Tuesday, 19 May 2015

Farmers and Biowatch say no to GMOs 
and prepare to march against Monsanto


 On Saturday 23 May 2015, Biowatch South Africa 
and rural farmers in northern KZN 
will join the global March Against Monsanto, 
saying loudly and clearly: No to GMOs; No to industrial agriculture; 
No to the corporate control of our seeds and our food. 

 The March Against Monsanto (MAM) is a global protest against Monsanto and GMOs. Since the first march in 2013, MAM has grown into an international grassroots movement and at least 428 cities in 38 countries around the world are expected to take part in MAM 2015.

Although this global protest targets Monsanto because it represents some of the worst products and practices, it is also aimed at other agribusiness multinationals responsible for the globally damaging industrial agriculture system. The other major corporations profiting from toxic agricultural chemicals and GMOs are Bayer, Syngenta, BASF, Dow Agroscience and DuPont Pioneer.

Why we will be marching

There is increasing evidence of GMOs creating environmental and health risks and having dubious economic advantages: promised crop yields failing to materialise, increased dependency on pesticides, and contamination of farmers’ seeds.

“Even those farmers and consumers who reject GMOs and industrial agriculture are at risk of having their seeds, water and soil contaminated by unwanted genes and poisons because these products cannot be contained once they have been released in the environment,” said Rose Williams, Biowatch director.

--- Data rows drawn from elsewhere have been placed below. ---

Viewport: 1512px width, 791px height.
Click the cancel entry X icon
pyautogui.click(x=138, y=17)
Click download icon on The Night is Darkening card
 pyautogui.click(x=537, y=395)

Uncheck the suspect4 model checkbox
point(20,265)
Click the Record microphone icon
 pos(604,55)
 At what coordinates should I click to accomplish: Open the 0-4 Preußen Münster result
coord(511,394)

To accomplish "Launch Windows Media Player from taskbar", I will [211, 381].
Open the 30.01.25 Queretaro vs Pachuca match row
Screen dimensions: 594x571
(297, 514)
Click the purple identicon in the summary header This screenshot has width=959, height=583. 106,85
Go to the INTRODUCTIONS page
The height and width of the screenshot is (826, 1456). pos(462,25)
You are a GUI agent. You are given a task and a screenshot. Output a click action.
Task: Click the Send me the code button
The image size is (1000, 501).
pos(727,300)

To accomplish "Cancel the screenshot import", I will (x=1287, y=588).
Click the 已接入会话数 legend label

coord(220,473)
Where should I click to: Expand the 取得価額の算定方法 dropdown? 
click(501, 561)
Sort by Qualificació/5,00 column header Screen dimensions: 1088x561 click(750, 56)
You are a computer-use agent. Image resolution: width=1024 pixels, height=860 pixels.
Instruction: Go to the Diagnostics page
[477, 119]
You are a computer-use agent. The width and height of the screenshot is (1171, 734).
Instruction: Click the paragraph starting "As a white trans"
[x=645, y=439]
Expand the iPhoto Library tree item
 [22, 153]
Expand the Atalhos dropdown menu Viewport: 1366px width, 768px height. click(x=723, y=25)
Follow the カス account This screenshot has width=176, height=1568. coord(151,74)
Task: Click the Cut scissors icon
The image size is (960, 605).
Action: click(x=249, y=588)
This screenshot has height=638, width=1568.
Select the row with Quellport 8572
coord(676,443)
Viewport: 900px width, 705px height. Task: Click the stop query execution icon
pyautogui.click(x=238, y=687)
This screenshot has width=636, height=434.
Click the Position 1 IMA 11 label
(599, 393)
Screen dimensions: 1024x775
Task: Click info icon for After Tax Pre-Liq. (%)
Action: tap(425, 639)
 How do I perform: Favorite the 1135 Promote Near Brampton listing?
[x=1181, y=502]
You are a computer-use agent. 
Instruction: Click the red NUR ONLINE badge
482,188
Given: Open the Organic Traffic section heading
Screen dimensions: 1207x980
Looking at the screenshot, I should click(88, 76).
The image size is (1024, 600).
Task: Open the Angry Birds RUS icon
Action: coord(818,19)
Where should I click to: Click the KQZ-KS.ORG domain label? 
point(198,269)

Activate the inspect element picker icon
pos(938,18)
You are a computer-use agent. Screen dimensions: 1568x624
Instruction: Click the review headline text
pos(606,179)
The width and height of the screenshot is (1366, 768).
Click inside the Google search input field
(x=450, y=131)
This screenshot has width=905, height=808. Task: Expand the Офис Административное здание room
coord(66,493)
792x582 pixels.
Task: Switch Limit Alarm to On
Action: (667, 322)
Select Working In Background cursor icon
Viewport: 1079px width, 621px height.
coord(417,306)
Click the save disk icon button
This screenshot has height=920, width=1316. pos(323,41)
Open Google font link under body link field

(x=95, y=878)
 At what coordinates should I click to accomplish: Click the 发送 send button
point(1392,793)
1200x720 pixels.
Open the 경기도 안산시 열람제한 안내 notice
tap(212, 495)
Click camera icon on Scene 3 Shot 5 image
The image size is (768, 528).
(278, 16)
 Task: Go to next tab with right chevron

“The corporate control of seeds and the food system makes farmers and society dependent. GMOs are yet another technology that furthers the industrialisation of agriculture, replacing ecologically and culturally appropriate and diverse traditional seeds, foods and farming methods to make farmers and consumers dependent on a limited and expensive range of corporate products. This industrialisation makes communities economically vulnerable to hunger and puts the entire food system at risk of collapse in the context of disease outbreaks and climate change,” she said.



The products of industrial agriculture, 
including GMOs and pesticides, 
cannot co-exist alongside agro-ecological farming and must be rejected.